Манн смотрит на своих героев свысока, — да, впрочем, так и надо, писатель — демиург, вершитель судеб — должен быть чуть-чуть выше "их всех", — и немножко с юмором, но порою, что называется, совсем в лоб, а иногда с таким легким, почти неуловимым, просто замечательным. Клотильда? Кузины Фридерика, Генриетта и толстушка Пфиффи? Петер Дельман? Демонический маклер Гош? Ну, грешно смеяться над убогими. А вот, посмотрите, какая прелесть: Антония, перебывав во всех своих "обличиях" — будучи сначала Тони, потом мадам Грюнлих, потом г-жой Перманедер, время от времени, к случаю, произносит фразы, однажды слышанные ею на травемюндском взморье от студента Шварцкопфа. Причем, что интересно, все, абсолютно все мысли студента рано или поздно, в подходящих обстоятельствах, ею были высказаны. К тому же, это еще очень характерно. Под конец Манн оттянулся забористым описанием мУзЫкИ, хотя, к его чести, не стал слишком уж мучить читателя терминами. И оттянулся дважды — доставив себе, надо думать, неизмеримое удовольствие полунаучной главой о тифе. Вообще, сложилось впечатление, будто, при всем растекании мыслию, автор чего-то не договаривает, и нет, не скрывает, а не может сказать. Не знаю, почему так. А депрессивная-то вещица, эти ваши «Будденброки»! Хоть и про гибель семейства, но не думала я, что все будет настолько жестко… Но их история меня чем-то зацепила, и, может быть, когда-нибудь я к ней вернусь — уже без иллюзий и будучи чуть умнее.
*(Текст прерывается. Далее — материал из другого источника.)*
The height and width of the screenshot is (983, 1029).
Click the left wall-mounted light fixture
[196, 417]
А, да, хотите анекдот? Оба брата едут на отдых на море, а там Сетт... то есть маклер Гош пьет грог. Маклер Гош переводит на немецкий язык полное собрание пьес Лопе де Вега, и что-то мне это собрание смутно напоминает одну многотомную "Социологию страданий"... А тульский портсигар — с тройкой, а малайские скулы некой особы, а "Фауст" Гете, а портер за завтраком?.. И "Волшебный рог мальчика", — но это уже из другой области. Да вы новеллы почитайте — там этого всего навалом.

П.С. Без иллюзий и будучи чуть умнее копирую сюда эту рецензию. Отвратительные умозаключения. Надо было публиковать раньше, ахаха.